(Dataset excerpts)
________________________
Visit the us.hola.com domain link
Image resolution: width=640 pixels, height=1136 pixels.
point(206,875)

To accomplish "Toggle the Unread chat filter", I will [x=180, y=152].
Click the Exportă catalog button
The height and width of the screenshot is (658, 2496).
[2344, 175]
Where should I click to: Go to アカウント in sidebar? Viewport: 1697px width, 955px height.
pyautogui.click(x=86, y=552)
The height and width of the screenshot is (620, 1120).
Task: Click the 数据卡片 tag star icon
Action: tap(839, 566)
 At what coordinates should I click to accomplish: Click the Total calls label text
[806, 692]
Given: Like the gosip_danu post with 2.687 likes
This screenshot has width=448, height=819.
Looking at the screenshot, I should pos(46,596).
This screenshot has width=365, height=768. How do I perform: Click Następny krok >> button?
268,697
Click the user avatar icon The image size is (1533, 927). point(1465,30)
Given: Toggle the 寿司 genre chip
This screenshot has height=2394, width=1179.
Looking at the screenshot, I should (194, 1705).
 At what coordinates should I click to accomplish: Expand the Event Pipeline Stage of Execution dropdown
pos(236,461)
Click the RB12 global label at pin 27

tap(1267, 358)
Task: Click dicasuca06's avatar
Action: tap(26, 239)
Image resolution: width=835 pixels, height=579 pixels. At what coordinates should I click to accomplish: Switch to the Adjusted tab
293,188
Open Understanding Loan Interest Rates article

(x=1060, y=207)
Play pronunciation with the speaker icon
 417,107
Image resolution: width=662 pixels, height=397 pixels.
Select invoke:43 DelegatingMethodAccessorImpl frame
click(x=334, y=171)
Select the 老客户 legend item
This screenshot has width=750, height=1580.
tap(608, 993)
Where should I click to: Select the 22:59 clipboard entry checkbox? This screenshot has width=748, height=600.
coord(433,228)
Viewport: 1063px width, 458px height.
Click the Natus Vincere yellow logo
________________________
Exercise directions -> Word for word, transcribe all of the entries shown above.

Reply ->
Visit the us.hola.com domain link
Image resolution: width=640 pixels, height=1136 pixels.
point(206,875)

To accomplish "Toggle the Unread chat filter", I will [x=180, y=152].
Click the Exportă catalog button
The height and width of the screenshot is (658, 2496).
[2344, 175]
Where should I click to: Go to アカウント in sidebar? Viewport: 1697px width, 955px height.
pyautogui.click(x=86, y=552)
The height and width of the screenshot is (620, 1120).
Task: Click the 数据卡片 tag star icon
Action: tap(839, 566)
 At what coordinates should I click to accomplish: Click the Total calls label text
[806, 692]
Given: Like the gosip_danu post with 2.687 likes
This screenshot has width=448, height=819.
Looking at the screenshot, I should pos(46,596).
This screenshot has width=365, height=768. How do I perform: Click Następny krok >> button?
268,697
Click the user avatar icon The image size is (1533, 927). point(1465,30)
Given: Toggle the 寿司 genre chip
This screenshot has height=2394, width=1179.
Looking at the screenshot, I should (194, 1705).
 At what coordinates should I click to accomplish: Expand the Event Pipeline Stage of Execution dropdown
pos(236,461)
Click the RB12 global label at pin 27

tap(1267, 358)
Task: Click dicasuca06's avatar
Action: tap(26, 239)
Image resolution: width=835 pixels, height=579 pixels. At what coordinates should I click to accomplish: Switch to the Adjusted tab
293,188
Open Understanding Loan Interest Rates article

(x=1060, y=207)
Play pronunciation with the speaker icon
 417,107
Image resolution: width=662 pixels, height=397 pixels.
Select invoke:43 DelegatingMethodAccessorImpl frame
click(x=334, y=171)
Select the 老客户 legend item
This screenshot has width=750, height=1580.
tap(608, 993)
Where should I click to: Select the 22:59 clipboard entry checkbox? This screenshot has width=748, height=600.
coord(433,228)
Viewport: 1063px width, 458px height.
Click the Natus Vincere yellow logo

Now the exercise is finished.